━━━ Article

# Did Kies kill my vibrant?



## miharkula

I reverted to stock rom via odin so that I could use kies to get the official update. It said the update was successfull but my phone never rebooted and its showing no signs of life. It wont turn on at all. Any idea how to fix it other than calling Samsung?


----------



## roman

Possibly. You could try to remove the sim/sdcard/battery and leave it out for 5m or so. Then try to get back into DL mode with ONLY the battery


----------



## miharkula

roman said:


> Possibly. You could try to remove the sim/sdcard/battery and leave it out for 5m or so. Then try to get back into DL mode with ONLY the battery


sim and sdcard where out the whole time.


----------



## roman

Sounds like it's dead =[


----------



## Zach

Yea, sounds like your outta luck =(

Main reason i never use kies.


----------



## Renardk764

You might try the jig. team whiskey forum have a detailed description

Sent from my GT-I9000 using Tapatalk


----------



## miharkula

I tried a jig. Didn't work. I took it into a T-Mobile store and they checked it out and ordered a replacement via warranty. Was shipped today and should be here Tuesday.


----------



## miharkula

Zach said:


> Yea, sounds like your outta luck =(
> 
> Main reason i never use kies.


I was using kies so I could get the "official" update.


----------



## Annex

I never use KIES, I removed that as soon as possible


----------



## SkOrPn

Kies should be avoided at all costs, unless you do want to permanently lock your phone (pun intended). lol


----------



## Obzen

"miharkula said:


> I reverted to stock rom via odin so that I could use kies to get the official update. It said the update was successfull but my phone never rebooted and its showing no signs of life. It wont turn on at all. Any idea how to fix it other than calling Samsung?

━━━━━━
━━━ Data extract

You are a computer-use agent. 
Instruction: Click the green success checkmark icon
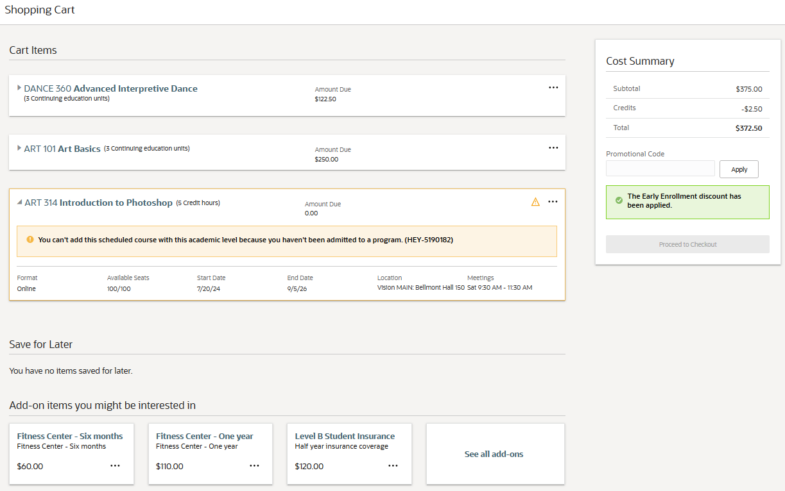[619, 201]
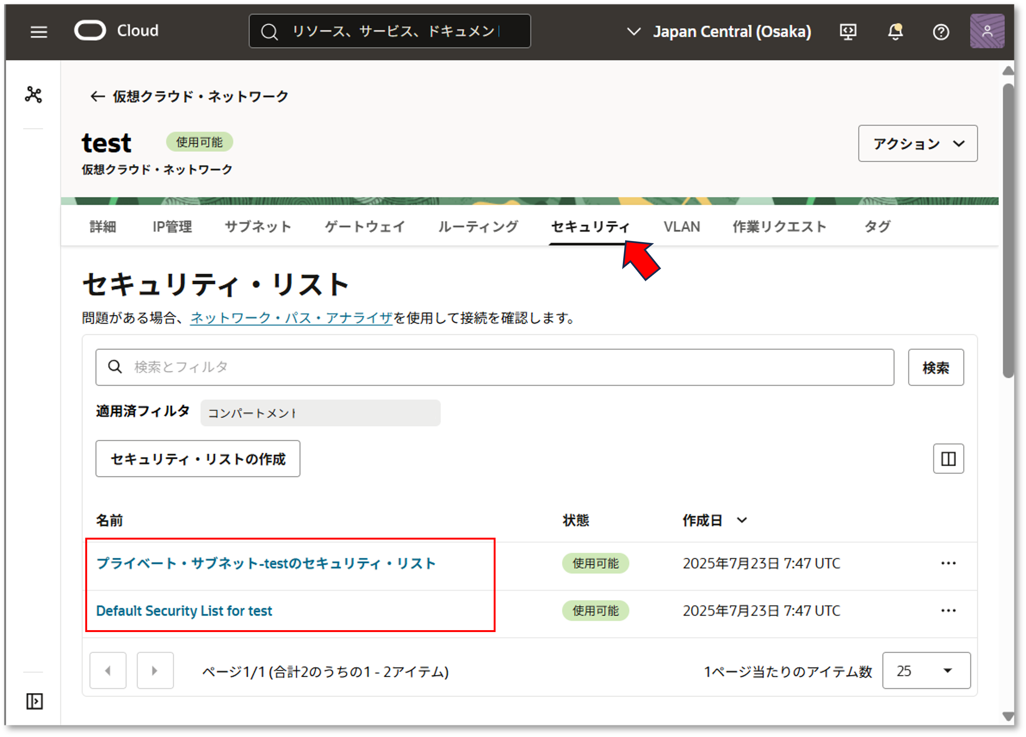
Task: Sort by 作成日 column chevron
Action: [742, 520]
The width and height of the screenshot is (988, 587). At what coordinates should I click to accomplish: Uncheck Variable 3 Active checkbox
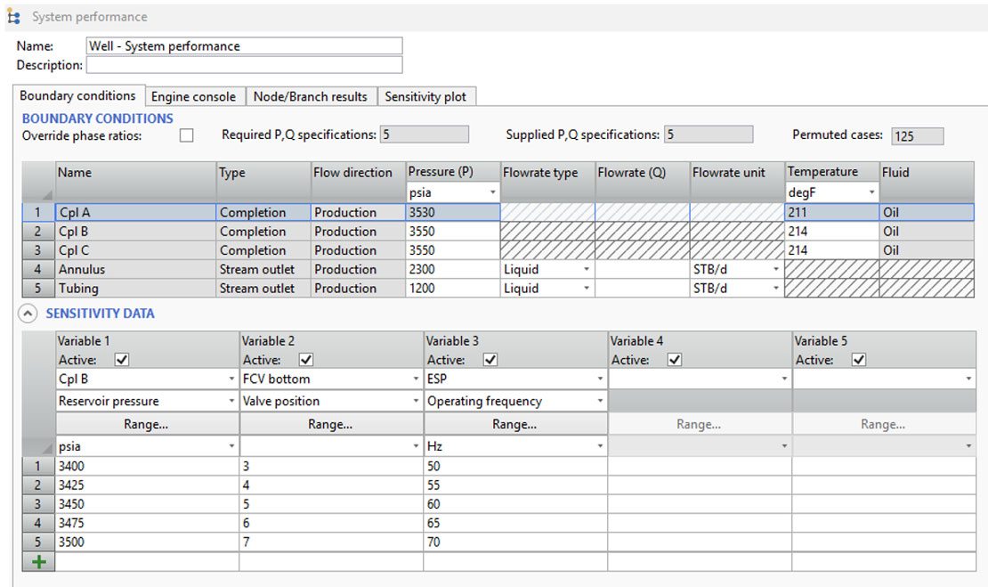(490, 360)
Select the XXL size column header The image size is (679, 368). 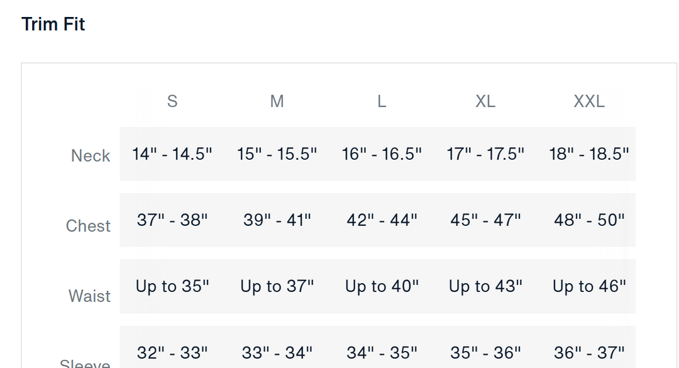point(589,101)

━━━━━━

List of tasks —
**a.** In the forum thread about Kies, where did the original poster take the phone to have it checked?
**b.** Print everything in the forum thread about Kies from "Sent from my" down to "be here Tuesday.".
**c.** Write what comes next in the forum thread about Kies, picking up after its last post.

Results of the tasks —
**a.** A T-Mobile store.

**b.**
Sent from my GT-I9000 using Tapatalk


----------



## miharkula

I tried a jig. Didn't work. I took it into a T-Mobile store and they checked it out and ordered a replacement via warranty. Was shipped today and should be here Tuesday.

**c.**
Oh man, you are out of luck I'm afraid. I did the exact same thing about 3 months back. The good news is that if you bring it in, they will exchange it for a new one, the bad news is that it still sucks.


----------



## SkOrPn

I assume this phone was debricked or replaced via rma a long time ago, but one option to try is Heimdall OneClick UnBrick. It can debrick a phone even without using a JIG as a friend of mine proved to me. Ubuntu is a free download and can be run from a flash drive, so its something to try I think.


----------



## Zemnexx

Well GREAT! I am using the Kies drivers right now and flashing my Vibrant back to stock as we speak, what am I gonna do! And it seems to be hanging at factory.fs.rfs. Oh boy.

If they cause bricks, then why was I linked to those drivers, you should definitely remove that or change it.

EDIT: Tried to restart the phone after it was still hung there after a very long time, and now its completely dead...great.


----------



## SkOrPn

Zemnexx said:


> Well GREAT! I am using the Kies drivers right now and flashing my Vibrant back to stock as we speak, what am I gonna do! And it seems to be hanging at factory.fs.rfs. Oh boy.
> 
> If they cause bricks, then why was I linked to those drivers, you should definitely remove that or change it.
> 
> EDIT: Tried to restart the phone after it was still hung there after a very long time, and now its completely dead...great.


What are you talking about and who are you talking to??? This person already fixed or replaced his phone a long time ago and the Samsung drivers do not cause bricks, the Kies end-user software does, which is a well known fact. The OP did not provide any drivers that I can see so why should he change links that do not even exist in the first place? Your post is very strange and needs further clarification of what you are talking about, because after reading the thread again your comment makes ZERO sense.


----------



## Zemnexx

SkOrPn said:


> What are you talking about and who are you talking to??? This person already fixed or replaced his phone a long time ago and the Samsung drivers do not cause bricks, the Kies end-user software does, which is a well known fact. The OP did not provide any drivers that I can see so why should he change links that do not even exist in the first place? Your post is very strange and needs further clarification of what you are talking about, because after reading the thread again your comment makes ZERO sense.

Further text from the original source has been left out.